Matt fought back his urge and worked his way around the more breathable fabric jackets first. He found a couple around the $250 mark, tried them on and made comments about how they were too small for his 'masculine frame' before finally tiptoeing over to the wall of mounted leather. He was instantly inlove with one particular jacket not unlike that worn by the white Power Ranger. I've got to admit, it was a pretty nice jacket, as far as motorbike jackets go - and for $650 it would want to be, although when you're braving the road on an SV1000 you probably want to be wearing the best of the best (if not for posing then for protection). As he puts it on he 'ooo's about how good it feels. 'So does it look good?' He asks rhetorically. 'Yeah, I suppose, If you like that kind of thing,' I say in jest. 'You wouldn't be able to keep your hands off me if I bought this jacket,' he says big-noting himself (for a change). 'Honey if you bought that jacket, you wouldn't be able to keep your hands off yourself,' I joke. He goes back and forth between the $250 jacket and the $650 'piece de resistance'. Eventually, his rationality gets the better of him; $650 is a lot to spend on a jacket and there is no point paying $250 for a jacket he didn't really want. He carefully, yet reluctantly, put the much coveted jacket back on the rack and slowly did up the zip as if he were preparing his first-born for his first day at school. As we walked out of the shop, I swear I saw a tear in his eye and it was then I knew, he'd be coming home a white Power Ranger before the week was out!

Thursday, May 7, 2009

*Snippets*

Book in the dirt
Having recently had kerb-side collection, it's not unusual to see discarded scraps of rubbish still loitering around various front yards, but whilst walking the dog last night I came across something truly humorous; a book - spread out, page down, cover up and half buried in the dirt.
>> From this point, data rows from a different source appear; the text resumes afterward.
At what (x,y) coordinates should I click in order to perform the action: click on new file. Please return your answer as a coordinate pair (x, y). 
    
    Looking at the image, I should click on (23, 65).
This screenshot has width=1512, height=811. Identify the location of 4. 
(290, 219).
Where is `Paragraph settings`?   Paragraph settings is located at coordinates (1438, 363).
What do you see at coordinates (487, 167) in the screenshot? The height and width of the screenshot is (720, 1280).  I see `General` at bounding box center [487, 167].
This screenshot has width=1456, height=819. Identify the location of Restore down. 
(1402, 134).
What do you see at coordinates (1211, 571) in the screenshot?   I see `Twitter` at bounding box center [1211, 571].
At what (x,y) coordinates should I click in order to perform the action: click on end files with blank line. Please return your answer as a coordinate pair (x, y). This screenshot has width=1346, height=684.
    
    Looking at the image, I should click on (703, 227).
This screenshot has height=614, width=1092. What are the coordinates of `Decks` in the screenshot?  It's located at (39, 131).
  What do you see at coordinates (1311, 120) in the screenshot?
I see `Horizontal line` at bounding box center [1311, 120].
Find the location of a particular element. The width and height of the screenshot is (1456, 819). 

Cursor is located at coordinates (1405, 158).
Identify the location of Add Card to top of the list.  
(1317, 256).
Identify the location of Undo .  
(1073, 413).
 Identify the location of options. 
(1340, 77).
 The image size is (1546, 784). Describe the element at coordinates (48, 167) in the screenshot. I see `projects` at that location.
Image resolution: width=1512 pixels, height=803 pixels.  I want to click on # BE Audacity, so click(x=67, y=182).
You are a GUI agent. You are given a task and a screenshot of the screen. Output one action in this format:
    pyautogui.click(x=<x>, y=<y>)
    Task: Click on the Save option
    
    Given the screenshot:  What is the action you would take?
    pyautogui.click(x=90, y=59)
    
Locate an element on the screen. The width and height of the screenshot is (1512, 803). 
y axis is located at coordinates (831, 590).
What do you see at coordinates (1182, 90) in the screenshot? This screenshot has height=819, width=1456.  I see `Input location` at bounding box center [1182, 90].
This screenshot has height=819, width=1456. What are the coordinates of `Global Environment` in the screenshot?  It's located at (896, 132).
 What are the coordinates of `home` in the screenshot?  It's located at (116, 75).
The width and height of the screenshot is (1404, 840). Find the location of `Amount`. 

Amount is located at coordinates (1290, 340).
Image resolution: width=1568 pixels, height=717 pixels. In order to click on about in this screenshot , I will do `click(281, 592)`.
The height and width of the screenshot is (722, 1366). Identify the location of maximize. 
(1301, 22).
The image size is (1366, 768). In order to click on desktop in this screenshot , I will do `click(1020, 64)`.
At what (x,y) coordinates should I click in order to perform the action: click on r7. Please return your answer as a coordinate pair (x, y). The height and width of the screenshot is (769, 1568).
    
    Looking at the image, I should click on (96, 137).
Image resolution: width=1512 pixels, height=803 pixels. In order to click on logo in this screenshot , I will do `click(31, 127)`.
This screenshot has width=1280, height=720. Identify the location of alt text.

Being the book lover/hoarder that I am, I was quite taken aback by what seemed to be someone's desperate attempt to rid themselves of that particular book. The rational part of my brain tells me that there are several great and dignified options non-book-hoarders could employ in the effort to get rid of an old, unwanted book; one might trade it in at a second-hand book shop, give it to a charity/school book drive or maybe you might donate it to the Salvos in the hope it could enrich the soul of someone less fortunate. Of course if you really must just 'get rid' of a book you could always throw it into your recycle bin where it may be turned into another far more useful book, or last (but definitely not recommended) you could simply just put it into the rubbish bin to become landfill. However, the state of this discarded book, suggested that its owner had deemed it to be so useless it was not even worthy of the bin and had been thrown from the house to the side of the road, maybe alongside an old broken 30cm television and a 'never-been-used' ab-rocker irrationally purchased late one night from Danoz Direct! On rubbish collection day it had been overlooked by the kerb-side collectors, who would have considered it unworthy of their rubbish truck and by the scavengers creeping by with their wheelbarrows the weekend before, looking for treasure in other peoples' trash.

As we got closer I became more and more intrigued as to just what this worthless excuse for a book could possibly be and for a split second I pondered whether maybe it might like to come and live on my bookcase... and then I saw the title: 'How to solve your child's sleeping problems'... enough said!

I'm finally here!

Well it's taken a while for my technologically-challenged self to get a blog started but with the help of some fabulously motivating colleagues, I'm finally here and ready and raring to 'blog for my life'! Yes, I know, I can hear you all saying 'but starting a blog is easy' - and I agree! My laggard approach to starting a blog was more ingrained in SPS 'Severe Procrastination Syndrome' - a dilapidating disease passed down through the generations that inhibits your ability to ever getting anything done. Well not anymore - I'm here now and look at me; I'm blogging!